テニスの大坂なおみの人気が半端じゃない。日本人名の女性が世界ランキングのトップに上り詰めたのだから、テニスを知らぬものでも胸膨らむ思いで彼女の壮挙を称えた。当然のことだ。日本人の世界制覇は稀有なことだから、メディアもここぞと書き立てる。インタビューでは日本語の質問が集中、そこの処を日本語でとせがむ。当惑するなおみ君はあらぬ日本語を口走る。おおっ!大坂なおみが日本語で○○と言ったと報じる。なおみ節と名付けられて彼女の拙い日本語が巷間飛び交う。
実は私はヤフーの知恵袋へ英語で顔を出している。巷間英語に悩む人びとが寄せる相談事に機智を散らして応じるという、日頃書きものに忙しい私には格好な茶飲み話になっている。
その知恵袋である日、
「大坂なおみは日本語が話せるのに、ファンの日本語の質問に日本語で答えないのは失礼だ。」
という意味の質問、というか書き込みがあった。英語ではないが、たまたまその気になった私は、
「日本があれだけ不自由なんだから彼女の英語の受け答えは当然だ。そのうち徐々に日本語も喋るようになるだろうから、温かく見守ってやろうじゃないか。」
と、ごく常識的なコメントを差し込んだのだ。ところが、このコメントがひと騒動起こしたのである。
書き込みの主はさらに
「実は彼女はよく日本語が分かっているのに、日本語を避けて英語で喋った。ファン軽視が許せない!」
という剣幕だ。私が事実を知らぬくせに弁護するのは腹立たしい、とまで反駁してきた。かのキ印くん、ほかのコメントが私の言い分に沿ったものだったことから、上げた拳の下げように困って引き下がったが、この経緯が知恵袋上に広がってミニ論争に発展した。
言い出しっぺとして私はその諍(いさか)いの行方を追った。折角の壮挙だから何としても日本名の日本人女性であって欲しいという側と、出身は日本で名前も日本名だが、日本人離れした180センチのハイチ系アメリカ人女性がアメリカ仕込みのテニスを披露して世界を制覇したのだという現実派がすれ違って、何とも奇体な「口論」だ。
男子は錦織、女子は伊達と遂にランキング4位どまりだった頂点への道の険しさは先刻承知なだけに、グランドスラムを2本立て続けに制して1位に駆け上った大坂なおみを眩しく仰ぐ日本人の思いは無理もない。日本人名をじっと見詰めて、
「遂に日本人が・・・」
と感無量。お前はどうだと聞かれれば、私とてもブラヴォーのひと声は叫びもしよう。が、彼女の快挙に日本のテニス界がどれほど資しているか、ここに至るまでの彼女の足跡をどれほどの人が見詰めてきたかを思えば、思い半ばに過ぎるものがある。少なくとも、インタビューは日本語で答えろなどの暴言は思いも付かない。

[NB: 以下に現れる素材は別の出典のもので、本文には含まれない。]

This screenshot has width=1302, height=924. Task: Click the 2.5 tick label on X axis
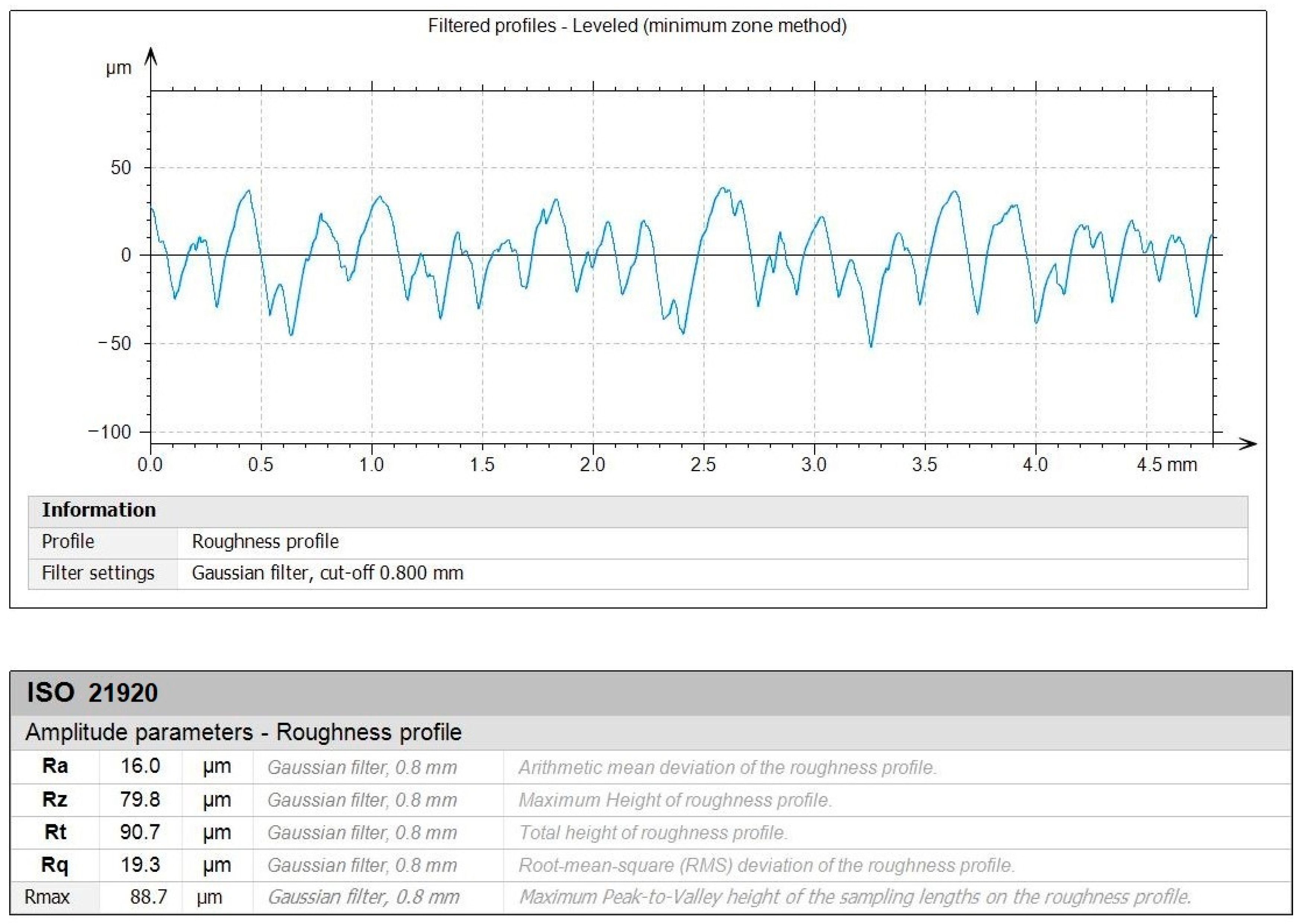(703, 465)
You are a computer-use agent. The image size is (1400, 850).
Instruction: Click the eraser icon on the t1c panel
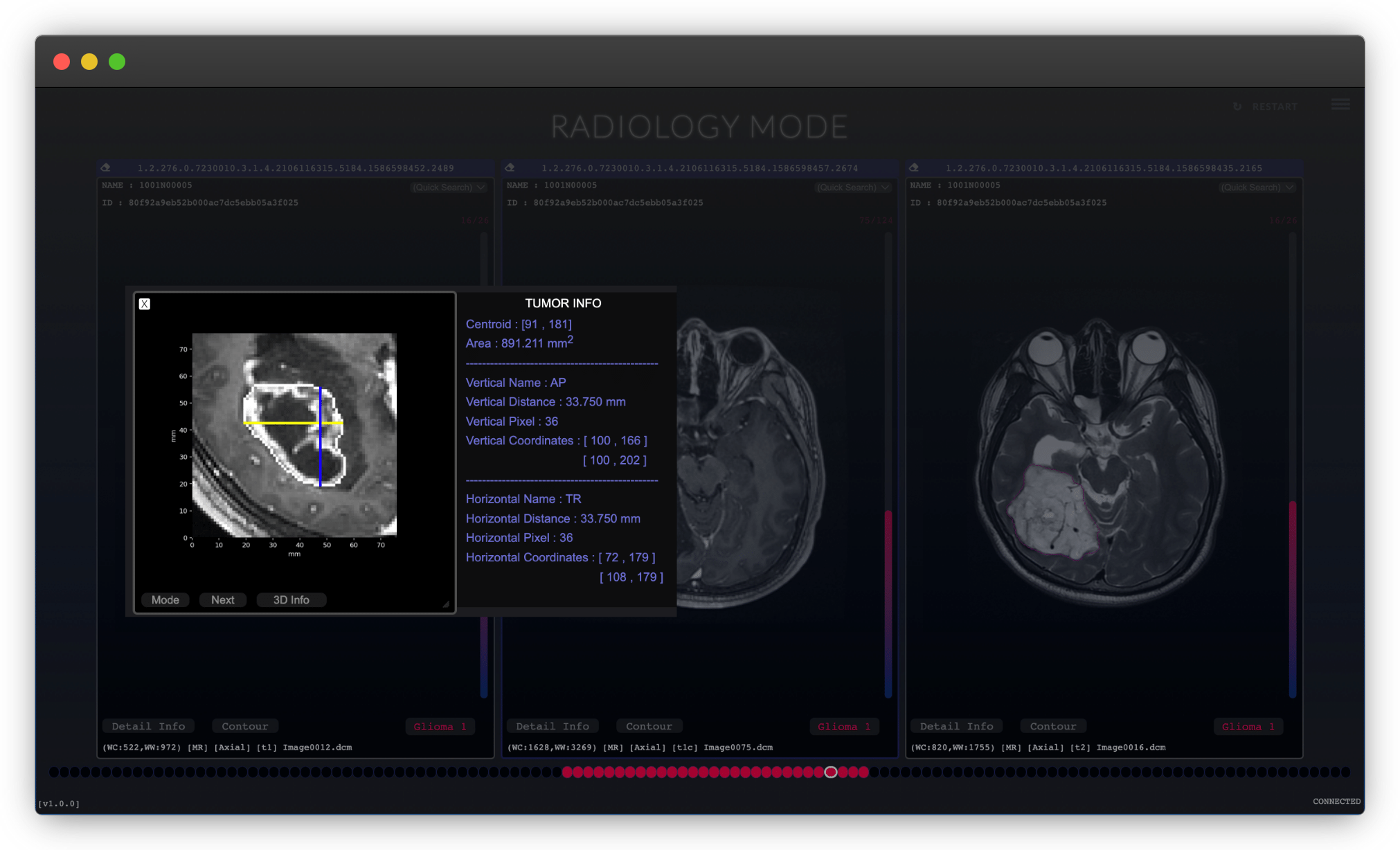coord(510,168)
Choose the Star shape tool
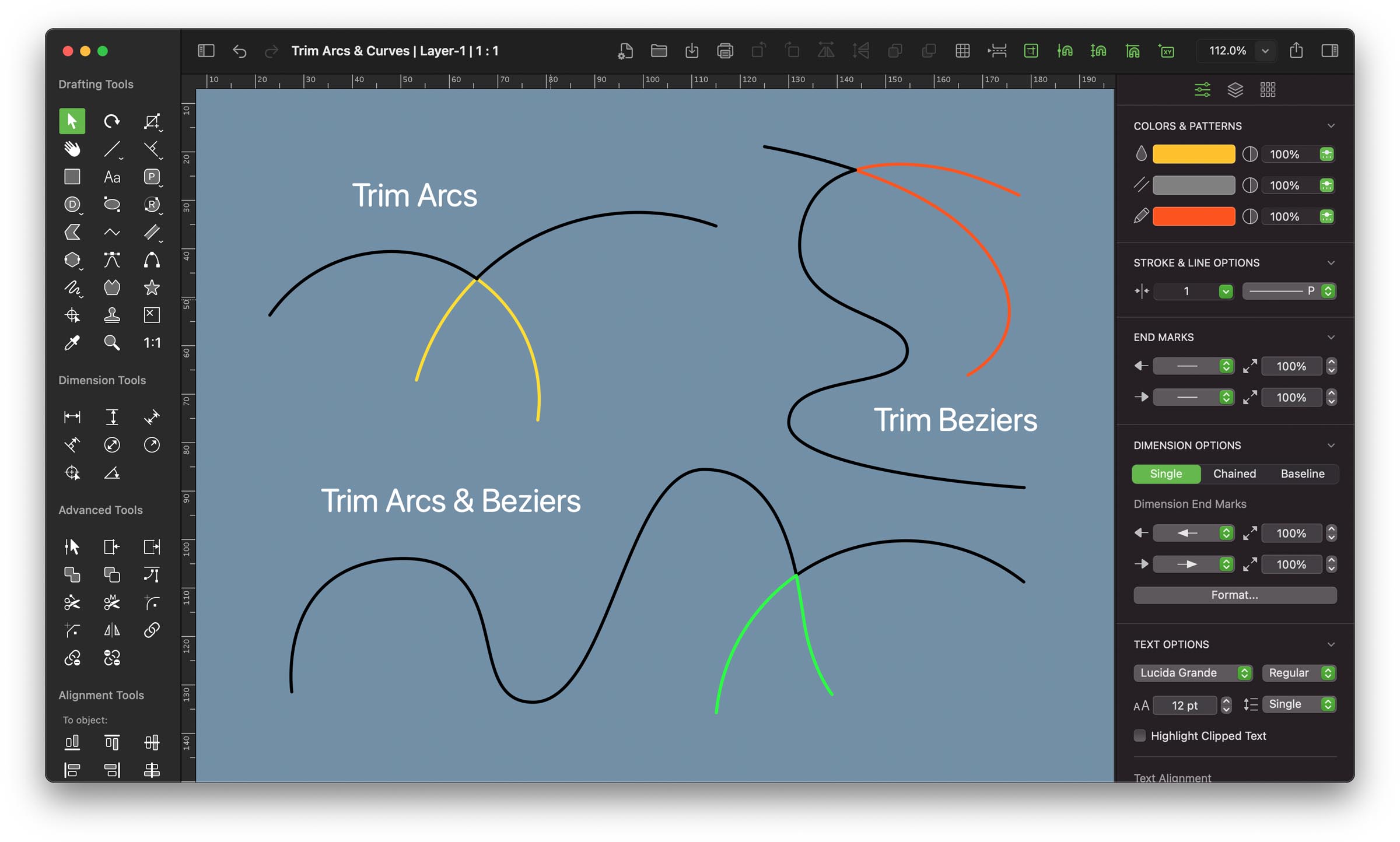Screen dimensions: 1400x842 click(x=152, y=287)
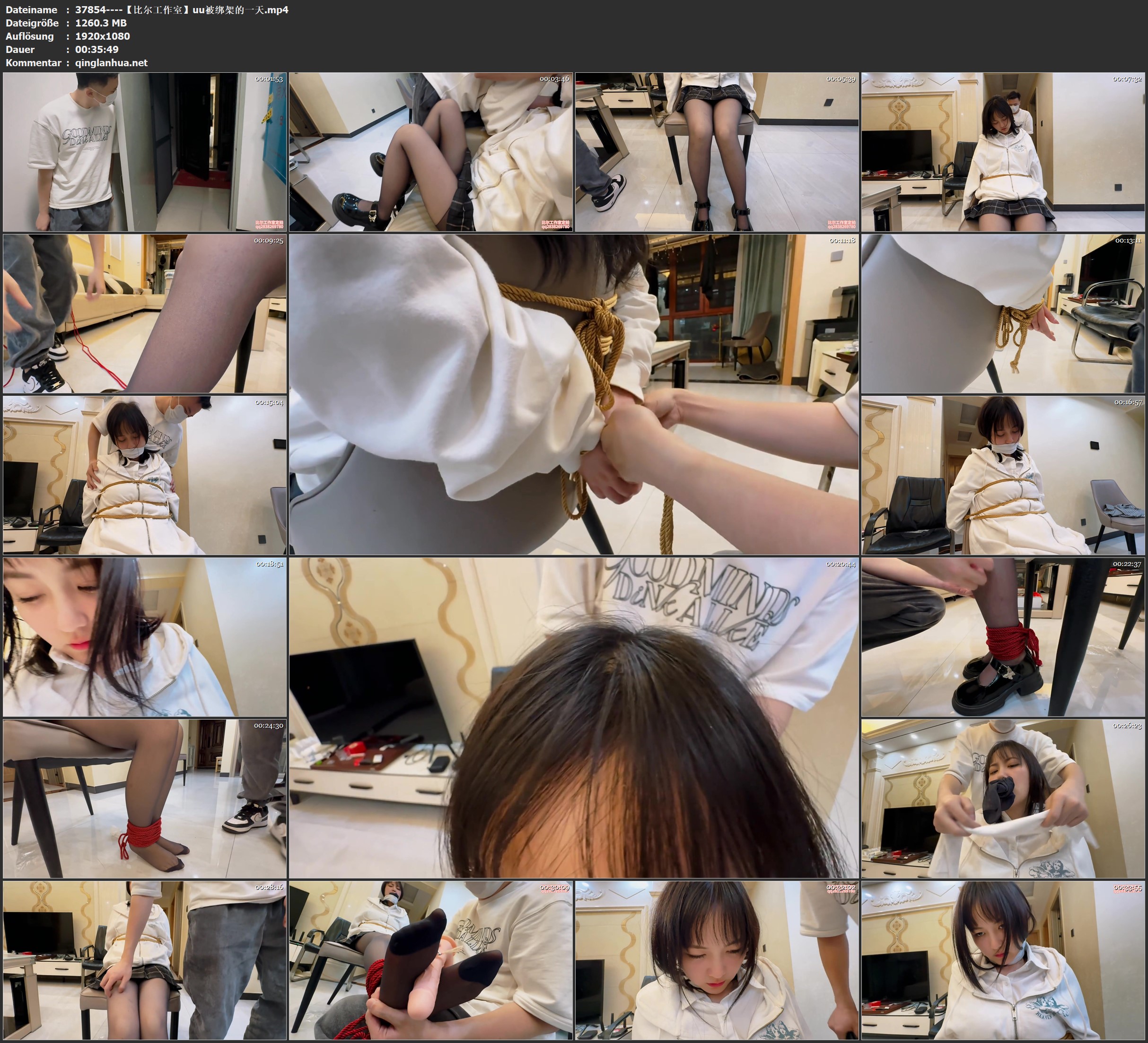Click the thumbnail at 00:16:57
The height and width of the screenshot is (1043, 1148).
point(1003,475)
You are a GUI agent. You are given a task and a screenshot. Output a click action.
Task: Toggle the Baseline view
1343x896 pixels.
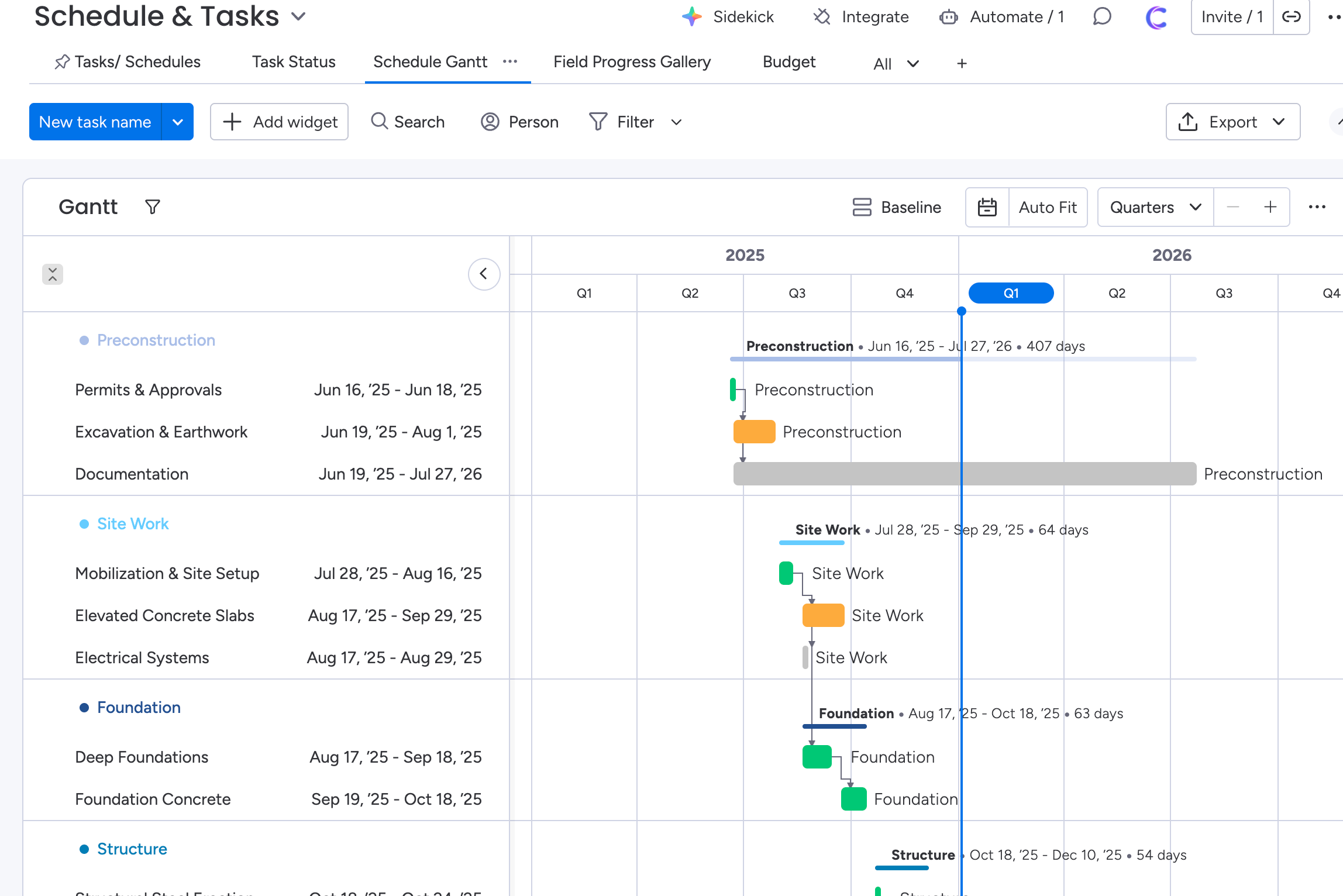[897, 207]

知恵袋の件はさておき、大坂なおみへの関心はさらに深まり広がるだろう。カタールから先、大きなタイトルへの彼女の挑戦は続く。私が見るところ彼女の日本語はごく初歩で、試合後の分析など繊細なコメントが英語になるのは当然だ。多少の日本語を散らす程度の知恵はあってもよかろうとは思うが、云いたいことがこれからも英語になるのは一向に構わない。だが、そこを日本語でという手合いは、これからも彼女に纏わり付くだろう。それを賢くいなす知恵を彼女が学べるかどうか、そんな取り巻きを嫌って依怙地に日本語を避けるようなことになるか、なおみはどっちを向くのか、私にはその辺りが滅法気になるのだ。